Credeva di fare, a questo bel modo, un'alcaica! quel metro, cioè, che, ripreso dall'arte di Giosuè Carducci, suona a' giorni nostri così:

Salve, dea Roma! Chinato a i ruderi

Del Foro, io segno con dolci lacrime

E adoro i tuoi sparsi vestigi,

Patria diva, santa genitrice.

Son cittadino per te d'Italia,

Per te poeta, madre di popoli,

Che desti il tuo spirito al mondo,

Che Italia improntasti di tua gloria.

Dopo i quali versi io non oserei davvero recarne altri a documento della scuola del Tolomei. Meglio dell'alcaica trattarono, di rado, la saffica, quasi sempre il distico elegiaco; ma tutta la raccolta dei versi barbari (chiamiamoli pur così, chè se lo meritano!) non offerse alla lirica nostra un'ode sola di che possa vantarsi. Gli esempii buoni cominciarono soltanto con Gabriello Chiabrera, che non fu grande anima di poeta, bensì fu artista di arditi intendimenti e di eleganze squisite.

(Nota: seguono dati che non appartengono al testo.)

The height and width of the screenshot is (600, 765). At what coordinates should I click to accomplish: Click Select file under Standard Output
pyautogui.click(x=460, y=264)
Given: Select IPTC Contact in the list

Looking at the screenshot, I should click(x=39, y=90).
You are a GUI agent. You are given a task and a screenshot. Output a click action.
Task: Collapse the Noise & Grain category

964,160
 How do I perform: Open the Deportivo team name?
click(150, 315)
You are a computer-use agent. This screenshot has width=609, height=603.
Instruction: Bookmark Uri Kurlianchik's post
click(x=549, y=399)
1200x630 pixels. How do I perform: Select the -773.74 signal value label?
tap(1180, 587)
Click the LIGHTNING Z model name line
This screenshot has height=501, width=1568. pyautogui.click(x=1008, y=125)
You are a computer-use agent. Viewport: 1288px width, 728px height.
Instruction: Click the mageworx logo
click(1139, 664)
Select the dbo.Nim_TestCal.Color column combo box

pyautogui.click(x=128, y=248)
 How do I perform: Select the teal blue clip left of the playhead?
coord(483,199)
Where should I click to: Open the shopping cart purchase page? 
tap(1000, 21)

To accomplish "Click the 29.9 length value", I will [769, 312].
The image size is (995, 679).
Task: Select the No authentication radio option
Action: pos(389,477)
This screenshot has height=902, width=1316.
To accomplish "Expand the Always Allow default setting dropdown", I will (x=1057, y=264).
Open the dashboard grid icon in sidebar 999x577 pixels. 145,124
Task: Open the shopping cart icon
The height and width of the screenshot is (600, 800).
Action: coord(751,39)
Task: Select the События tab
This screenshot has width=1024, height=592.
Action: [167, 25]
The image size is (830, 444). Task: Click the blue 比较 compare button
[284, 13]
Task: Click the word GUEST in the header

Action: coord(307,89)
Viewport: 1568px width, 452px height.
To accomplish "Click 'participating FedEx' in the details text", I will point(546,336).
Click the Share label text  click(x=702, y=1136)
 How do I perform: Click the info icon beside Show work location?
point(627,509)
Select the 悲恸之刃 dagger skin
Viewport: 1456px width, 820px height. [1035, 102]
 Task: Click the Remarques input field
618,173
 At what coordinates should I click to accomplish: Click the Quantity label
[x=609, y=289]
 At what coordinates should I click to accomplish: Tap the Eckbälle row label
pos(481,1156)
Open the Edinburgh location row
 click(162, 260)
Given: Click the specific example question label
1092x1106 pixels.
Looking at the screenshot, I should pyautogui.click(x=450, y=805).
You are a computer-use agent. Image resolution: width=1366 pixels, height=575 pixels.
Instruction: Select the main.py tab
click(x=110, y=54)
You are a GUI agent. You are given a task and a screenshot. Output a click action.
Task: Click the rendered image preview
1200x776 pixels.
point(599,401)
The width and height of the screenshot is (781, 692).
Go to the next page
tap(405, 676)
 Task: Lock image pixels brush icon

Se non che il Chiabrera, sebbene nato nel 1554, appartiene nei modi e nell'efficacia dell'opera sua piuttosto al decimosettimo che al secolo decimosesto; come Ottavio Rinuccini che, insieme con lui, mirando da un lato ai Greci, dall'altro ai Francesi, iniziò il melodramma a imitazione di quelli, e la canzonetta leggiera, melodica, variata di rime in parole tronche, a imitazione di questi. Dei metri barbari uno solo riuscì nel Cinquecento a tale bontà da vincere la forza della tradizione e ottenere la cittadinanza italiana: il metro dell'Eneide del Caro, del Giorno del Parini, dei Sepolcri del Foscolo, delle Ricordanze del Leopardi: l'endecasillabo sciolto.